Guild Wars and all of it’s expansions can now be found for about £25. Dante and I have had a rocky relationship with MMO games, and while I’m still fairly convinced that the addictive properties of levelling and the social elements allow a lot of these games to get away with some pretty horrible quest design, I was tempted enough to pay up out of curiosity, as Guild Wars has always had a different take on the genre.
For a start, only hub locations such as towns and cities can be said to be Massively Online. As soon as you step beyond the town walls with your party you’re thrown into huge instanced areas where all of your questing takes place. If you decide that you really don’t want to interact with pesky real people you can hire henchmen to flesh out your party and go it alone in the wilderness. Some quests see you picking up extra warriors and followers to the point where, as well as our four-strong party, there were six swordsmen and a bloke with a giant pet scorpion following us around the world, helping us to beat the snot out of the indiginous wildlife. Most satisfying.
Another key difference: The level cap is set at 20. Compared to World of Warcraft’s 80-odd, this is a pretty major shift. Guild Wars encourages smaller arcs of play with lots of alt characters. Skills aren’t tied to your xp either, they can be bought or acquired at any time by completing the right quests. Levelling instead allows you to boost your proficiencies, making your existing skills more potent. It won’t take long for you to have more skills than you’re allowed to use at one time. The game almost bombards you with abilities, giving you a wide range of attacks, buffs, summons and curses to choose from. At any time you can retract attribute points you’ve spent from levelling up, and change your character’s proficiencies completely. The onus is on creating your own style of play and you’re never punished for tweaking.
Bearing all this in mind, levelling up isn’t the defining measure of your progress. It’s still useful, of course, but in a sense almost incidental. The focus is on picking the right quests, gaining new skills and pushing on with the story. And the story, as it happens, isn’t half bad.
It’s not as deep or rounded as your average single player experience but it made me pay attention, which is more than any other MMO has managed to do. After about 3 hours of play an invading army turns the world to dust. Familiar green meadows and forest lands disappear, replaced with red sands, fiery skies and huge crystalline structures beaming rays of cold light into the sky. The wolves and bears are replaced with twin-tailed scorpions, gargoyles and wondering squads of invading Charr warriors. Things have gone bad. Very bad. You’re assigned to the great North wall to help repel the advancing army.
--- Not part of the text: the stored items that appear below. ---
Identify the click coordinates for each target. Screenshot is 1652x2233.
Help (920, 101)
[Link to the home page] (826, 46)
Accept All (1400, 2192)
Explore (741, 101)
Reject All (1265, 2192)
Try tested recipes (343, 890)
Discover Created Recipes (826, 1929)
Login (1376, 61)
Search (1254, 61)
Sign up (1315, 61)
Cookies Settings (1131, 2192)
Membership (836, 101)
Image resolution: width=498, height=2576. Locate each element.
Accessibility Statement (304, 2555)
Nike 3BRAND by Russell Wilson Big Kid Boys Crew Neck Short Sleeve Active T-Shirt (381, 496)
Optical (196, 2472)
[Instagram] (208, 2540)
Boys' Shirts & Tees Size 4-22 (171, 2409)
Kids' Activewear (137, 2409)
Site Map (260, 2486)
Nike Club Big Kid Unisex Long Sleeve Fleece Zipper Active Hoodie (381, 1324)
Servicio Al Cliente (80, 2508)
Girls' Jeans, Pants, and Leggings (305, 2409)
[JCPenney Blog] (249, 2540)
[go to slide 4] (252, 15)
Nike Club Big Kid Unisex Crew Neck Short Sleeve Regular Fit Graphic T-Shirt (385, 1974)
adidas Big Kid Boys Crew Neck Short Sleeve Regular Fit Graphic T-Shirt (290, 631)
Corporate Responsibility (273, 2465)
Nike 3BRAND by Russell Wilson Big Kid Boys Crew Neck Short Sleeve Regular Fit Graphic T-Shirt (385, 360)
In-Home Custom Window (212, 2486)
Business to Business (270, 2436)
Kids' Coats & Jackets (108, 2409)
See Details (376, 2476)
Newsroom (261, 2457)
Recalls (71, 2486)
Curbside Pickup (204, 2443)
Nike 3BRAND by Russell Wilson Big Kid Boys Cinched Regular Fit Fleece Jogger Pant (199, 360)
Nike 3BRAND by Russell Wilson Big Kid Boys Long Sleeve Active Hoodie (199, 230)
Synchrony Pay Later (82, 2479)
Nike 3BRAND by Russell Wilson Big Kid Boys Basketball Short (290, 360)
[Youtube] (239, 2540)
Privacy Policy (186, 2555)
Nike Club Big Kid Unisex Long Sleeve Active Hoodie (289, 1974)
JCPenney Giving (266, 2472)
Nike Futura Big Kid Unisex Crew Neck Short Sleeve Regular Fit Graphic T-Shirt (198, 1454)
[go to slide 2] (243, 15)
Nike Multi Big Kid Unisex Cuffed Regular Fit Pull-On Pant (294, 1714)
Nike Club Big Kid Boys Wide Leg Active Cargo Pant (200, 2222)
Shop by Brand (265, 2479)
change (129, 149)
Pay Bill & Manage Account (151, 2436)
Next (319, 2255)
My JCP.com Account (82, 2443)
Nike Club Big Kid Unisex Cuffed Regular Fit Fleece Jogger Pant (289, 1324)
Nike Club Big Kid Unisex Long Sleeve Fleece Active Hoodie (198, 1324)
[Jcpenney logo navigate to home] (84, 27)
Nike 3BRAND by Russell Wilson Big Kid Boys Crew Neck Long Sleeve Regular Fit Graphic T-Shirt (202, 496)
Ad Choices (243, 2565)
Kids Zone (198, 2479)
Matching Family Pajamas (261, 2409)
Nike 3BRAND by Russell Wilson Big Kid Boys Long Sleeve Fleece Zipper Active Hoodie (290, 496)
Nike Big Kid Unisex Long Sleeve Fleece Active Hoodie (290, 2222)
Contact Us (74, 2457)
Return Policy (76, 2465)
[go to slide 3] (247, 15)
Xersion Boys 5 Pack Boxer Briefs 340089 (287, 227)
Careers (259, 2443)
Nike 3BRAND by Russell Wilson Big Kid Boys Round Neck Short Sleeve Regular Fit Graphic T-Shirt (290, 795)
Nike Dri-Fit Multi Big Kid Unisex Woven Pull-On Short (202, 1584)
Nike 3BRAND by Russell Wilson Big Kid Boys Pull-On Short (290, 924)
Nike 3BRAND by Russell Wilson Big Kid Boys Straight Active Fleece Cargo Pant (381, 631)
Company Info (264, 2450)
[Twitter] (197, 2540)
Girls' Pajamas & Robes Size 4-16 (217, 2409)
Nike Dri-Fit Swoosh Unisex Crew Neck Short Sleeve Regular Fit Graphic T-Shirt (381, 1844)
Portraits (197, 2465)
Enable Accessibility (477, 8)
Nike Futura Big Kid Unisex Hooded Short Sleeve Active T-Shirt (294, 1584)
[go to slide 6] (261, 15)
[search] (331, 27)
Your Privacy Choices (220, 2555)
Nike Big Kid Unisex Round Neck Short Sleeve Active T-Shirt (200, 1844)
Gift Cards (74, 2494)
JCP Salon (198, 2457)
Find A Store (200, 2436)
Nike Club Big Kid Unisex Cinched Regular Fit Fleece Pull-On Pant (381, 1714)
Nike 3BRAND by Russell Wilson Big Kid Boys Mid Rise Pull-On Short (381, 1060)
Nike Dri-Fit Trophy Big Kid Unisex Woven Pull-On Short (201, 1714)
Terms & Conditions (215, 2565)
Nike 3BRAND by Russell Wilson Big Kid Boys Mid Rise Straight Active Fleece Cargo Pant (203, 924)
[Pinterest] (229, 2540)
It helps that combat is fast, exciting and, thanks to your numerous skills, a varied and interesting excercise in risk assessment. My Necromancer/Warrior is something of a glass cannon. Thankfully he specialises in thieving the life force of his enemies for his own benefit. It’s a risky business though. His regeneration skill deals significant damage before gradually giving back twice as much. A regen followed by a quick life steal nullifies the effects, and all the while he’s be building up adrenaline from the hits he’s taking, and that unlocks some of the nastier warrior skills. Best to finish off the foe I’ve weakened with my life steal and unleash my wounding ability on the chap with full life just behind him, that ought to allow the bleeding status I’m about to inflict to take full effect. Then, when everything’s dead, I’ll raise a few bone horrors from the corpses, natch.
Thankfully, as well as the general excitement of killing things, the main quest has already turned up some memorable moments as well. Example: You’re told to go behind enemy lines to gauge the size of the oncoming Charr invasion force. After a dangerous treck into the inhospitable Northern lands you turn a corner to see a plain stretching into the distance, littered with dozens of campfires and scores of enemy soldiers. You’re spotted and are forced to run, giggling, all the way back to the great wall, throwing nervous glances at the minimap and the sea of red dots hot on your tail. The great wall falls, and later you push the forces back almost singlehandedly, rescuing captured soldiers and unleashing fiery revenge in the form of a huge catapult.
The side quests are above average fair as well, though this is a bar set rather low by other MMO titles. It’s very rare that you’ll find a ‘Kill X number of X monster quest’. Instead you’ll be ferrying items across the world, completing escort missions and clearing hotspots of enemy forces. Along the way you’ll be navigating a fascinating world, which, like much of the game, is really rather pretty. The tech is undoubtedly getting on a bit, but the clean colours and strong design go a long way. When I see the sun glaring down through the windows of a shattered tower, or rivers of tar flowing through red valleys in the shadow of the great wall, I realise that at times Guild Wars is quite beautiful.
We’re still working our way through the original game, so I might add updated impressions as we progress through the expansions. For now it’s fair to say that Guild Wars is doing a good job of scratching our RPG itch. It’s faster and in some ways more streamlined that other MMO titles we’ve played, and future MMO games could do worse than steal a few ideas from Guild Wars.